Dispuso la casa en la última meseta, en la terraza más elevada, ya que lo que más valoraban los propietarios del difícil terreno eran las vistas sobre la desembocadura del Miño. La transformó así en el último muro de soporte y la ensambló «dentro» de un plateau aún más artificial que los demás. Rectangular, encajada, con paredes de piedra en las que se abren ventanas totales sobre el paisaje total, por dentro se conforma como una cabaña o un refugio. Las maderas disimulan armarios, cajones y paredes, como si la casa no fuera más que un contenedor grande, acristalado, ocupado por mobiliario útil.

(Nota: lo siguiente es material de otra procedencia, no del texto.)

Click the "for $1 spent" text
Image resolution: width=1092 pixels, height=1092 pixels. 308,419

En el acto de cortar el terreno, al sacar a la luz la constitución granítica de la montaña, la tentación fue más fuerte que lo que un prudente sentido del confort pudiera aconsejar. Hacia atrás, la casa se abre a través de un enorme vidrio a esa roca insólita, al interior mismo de la última meseta, abierta para albergarla.
Lo que vemos o sentimos tiene algo de Johnny Guitar, y puede que de noches de lobos y miedo. Nada que una cortina no pueda resolver, descorriéndola de día al magnífico espectáculo.

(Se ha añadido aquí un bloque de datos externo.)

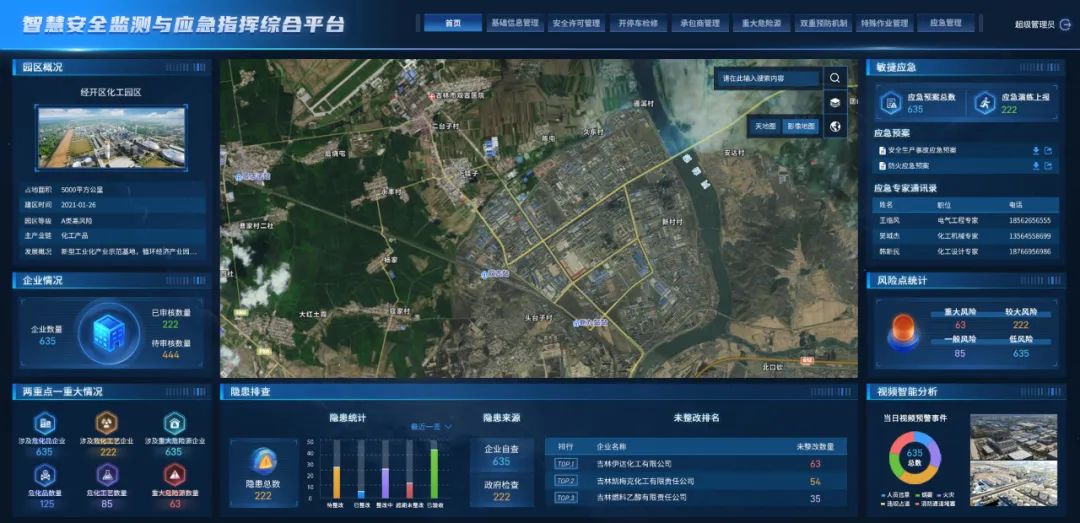Expand the 最近一周 time range dropdown
The image size is (1080, 523).
[x=431, y=427]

Encima, la cubierta se radicaliza: verde, como una pista de tenis, le sobran las chimeneas y las ventilaciones domésticas que malogran la abstracción plana camuflada.

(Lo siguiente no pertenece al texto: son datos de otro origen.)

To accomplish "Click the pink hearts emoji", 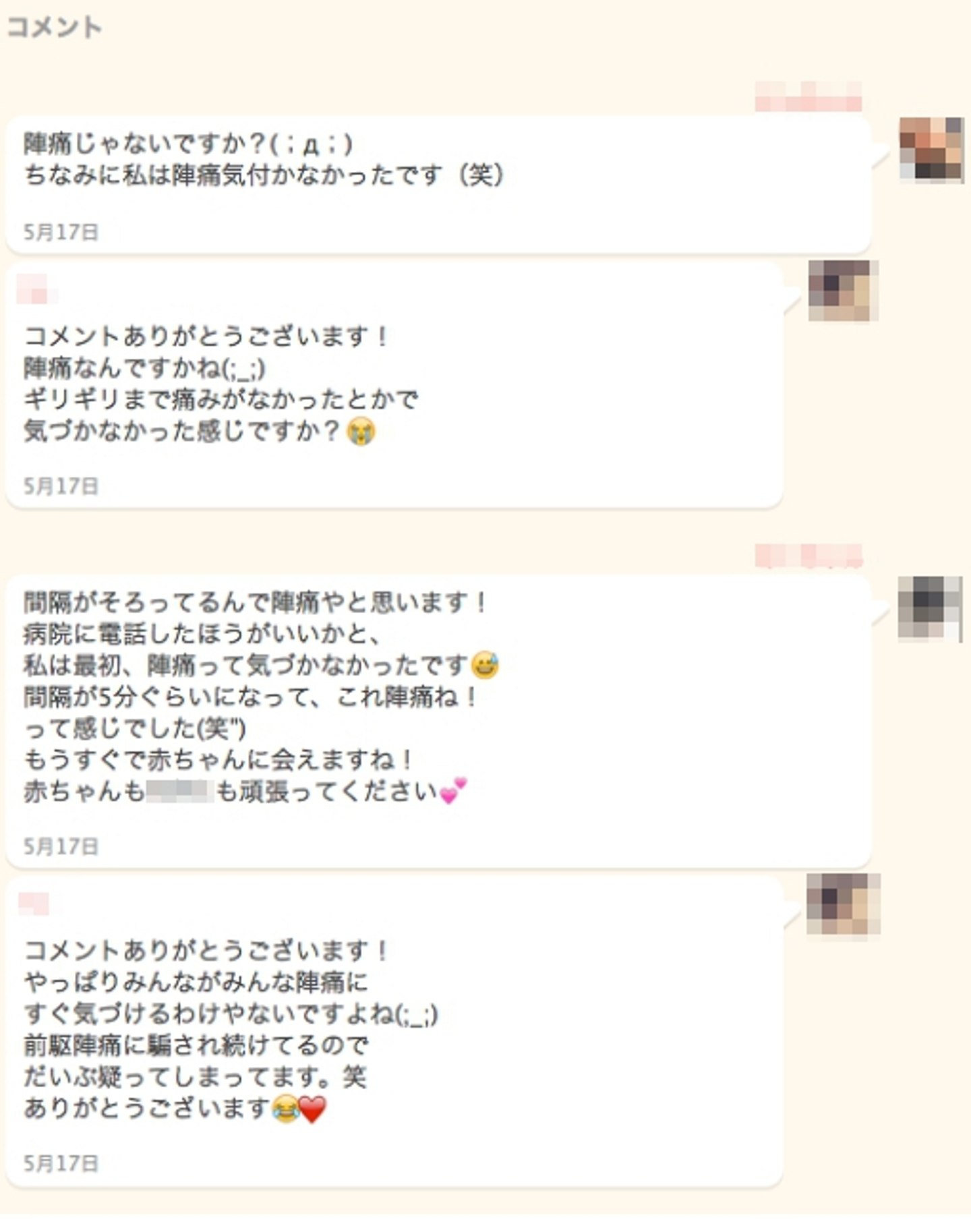I will [x=452, y=791].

Así, elementos delicados de acero inoxidable esculpen el aire alrededor de los respiraderos utilitarios, componiendo una pantalla sofisticada, horizontal, vacía, desde donde disfrutamos de las vistas, el terreno, los árboles, el viento.
Lo que se buscaba era recuperar la armonía con la que una antigua técnica agrícola supo labrar las toscas tierras de las laderas, domando la naturaleza, obligándola a darnos más de lo que nos tiene reservado.
La casa en el terreno aterrazado de las viñas es, sobre todo, una manifestación del triunfo del hombre sobre la naturaleza y del respeto por la historia.
Y, después de la intervención, la casa es ya manifiesto, prototipo, modelo, manera compleja de ser simple, integrada, incluida, «cosa de la tierra», sin aderezos, auténtica, única.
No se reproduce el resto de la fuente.